Eduardo Ribeiro Mundim
O comportamento sexual dos habitantes de Sodoma acabou gerando o termo sodomia, e derivados, usado para descrever, de modo habitualmente pejorativo, o ato sexual anal, tanto hetero quanto homossexual, podendo se estender ao coito com animais e crianças1. Estas duas cidades permanecem no imaginário como destruídas em função exclusiva da homossexualidade dos seus habitantes.
A
história é narrada nos capítulos 18 e 19 de Gênesis, como parte
da história de Abrão e Ló (contexto imediato, de importância
teológica menor), mas também do relacionamento entre Iahweh e Abrão
(contexto remoto, de maior importância na história da salvação).
Nos capítulos precedente, é narrada a evolução da aliança entre
ambos, quando ele se faz circuncidar, assim como todos os homens
(livres ou não) de sua casa, em resposta à promessa de que seria
pai de muitos povos e de reis. Como consequência, seu nome é
modificado para Abraão, e Sarai se torna Sara.
O
contexto é fortemente teológico, dentro da história que se
desenrola. Iahweh discute ética2
com Abraão, já que ele fora escolhido para “para
que ordene aos seus filhos e aos seus descendentes que se conservem
no caminho do Senhor, fazendo o que é justo e direito, para que o
Senhor faça vir a Abraão o que lhe prometeu”

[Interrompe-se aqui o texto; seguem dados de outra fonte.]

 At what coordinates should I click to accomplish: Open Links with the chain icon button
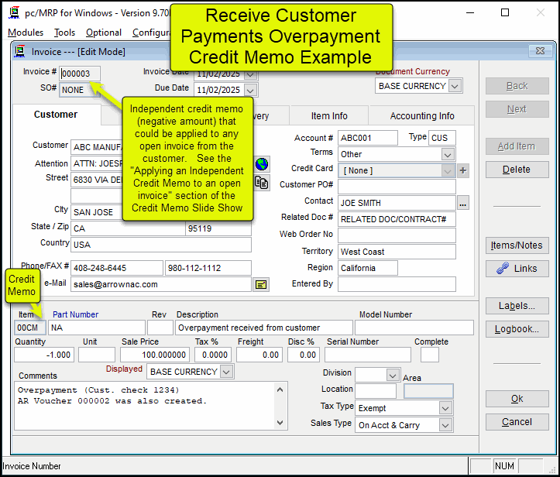click(x=517, y=269)
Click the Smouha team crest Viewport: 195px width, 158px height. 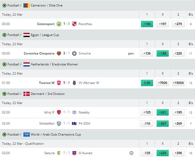[x=74, y=53]
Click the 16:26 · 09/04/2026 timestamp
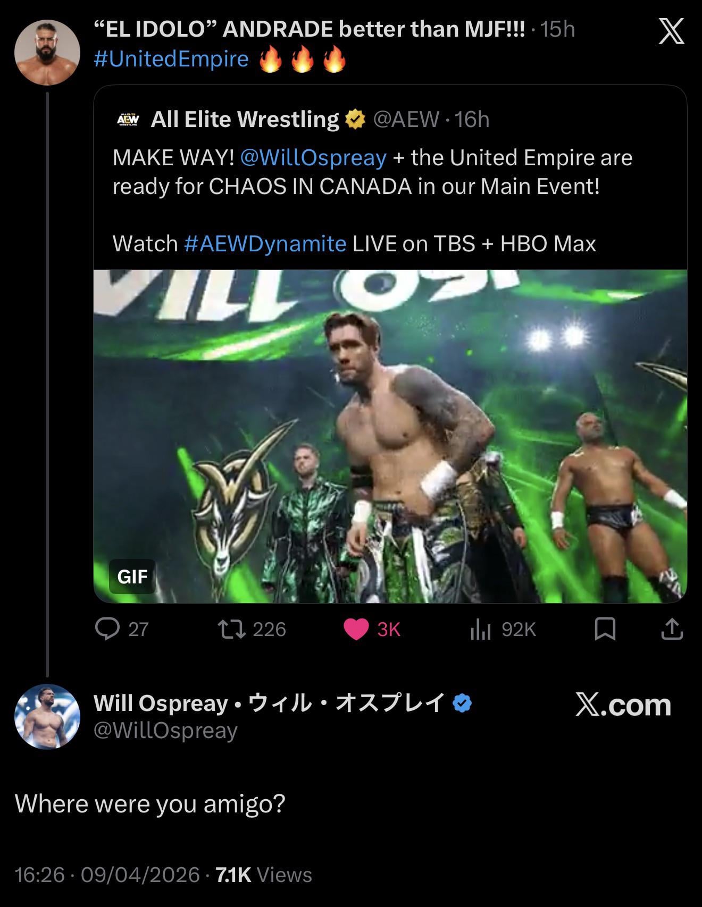702x907 pixels. coord(107,875)
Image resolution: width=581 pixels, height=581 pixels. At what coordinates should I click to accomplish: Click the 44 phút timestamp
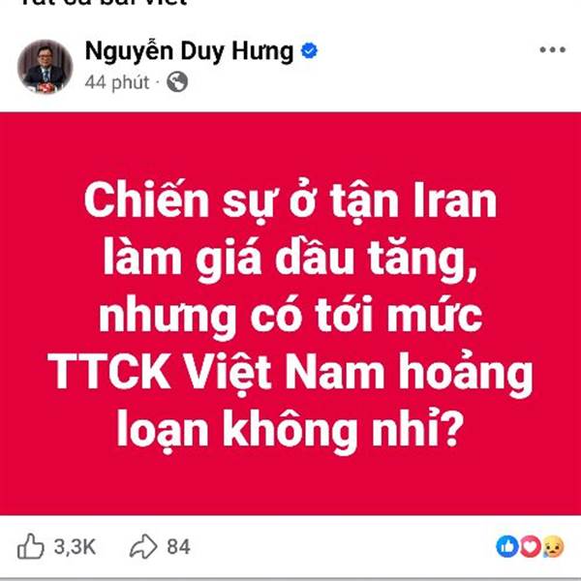click(117, 82)
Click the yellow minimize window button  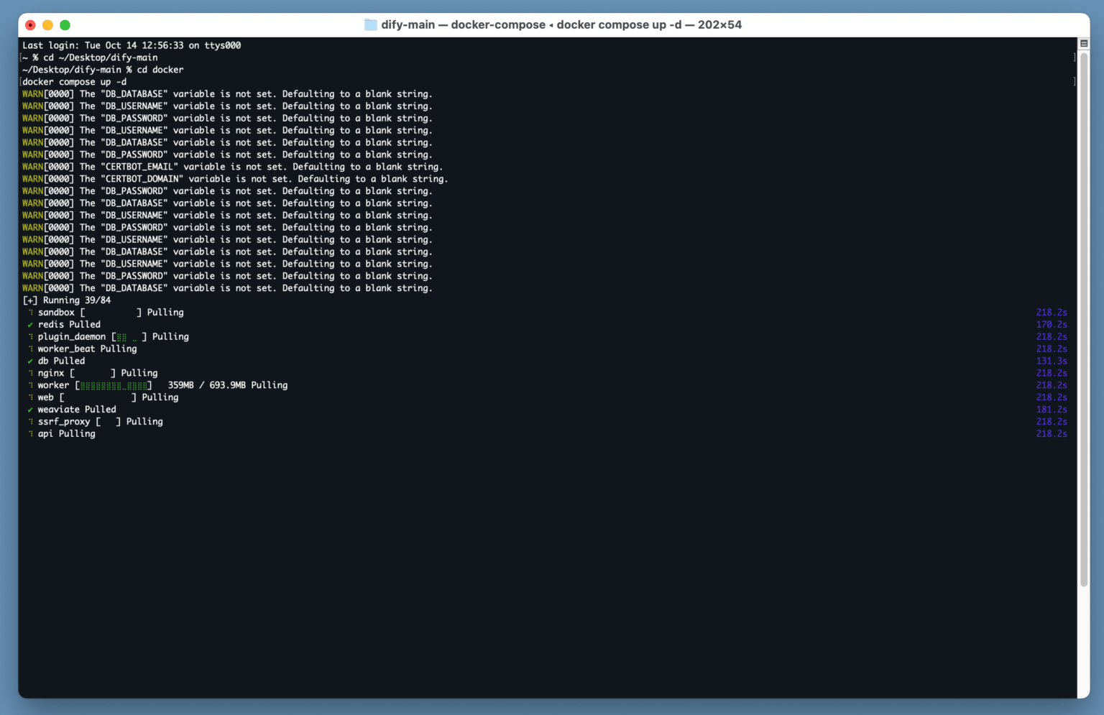point(47,25)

(Gn 18.19, NVI). Ele notifica Seu eleito de que as “as
acusações contra Sodoma e Gomorra são tantas e o seu pecado é tão
grave que descerei para ver se o que eles têm feito corresponde ao
que tenho ouvido”
(v. 20 e 21). E a questão posta por Abraão é se o justo seria
destruído por causa do culpado. Talvez estivesse nas entrelinhas
qual o número de justos necessário para salvar tantos culpados. A
discussão termina com a aceitação por Iahweh de que 10 justos
salvariam a cidade.
Por
que Abrão se preocupa com as cidades? A destruição delas parece
ser assunto decidido previamente, e a visita dos Anjos à cidade era
apenas para verificação final, como se estivesse apresentando ao
patriarca um processo judicial. Desconhecia ele os pecados das
cidades? Estaria preocupado com seu sobrinho? O texto não diz. Pode
ser conjecturado que esta última possibilidade é improvável, pois
o diálogo entre ambos é franco, ainda que formal (mas de uma
familiaridade espantosa entre duas pessoas de poderes absolutamente
assimétricos), e nada impediria a observação de que Ló não
compactuava com os pecados da cidade.
Igualmente
Deus não necessita descer à terra para ter ciência do pecado.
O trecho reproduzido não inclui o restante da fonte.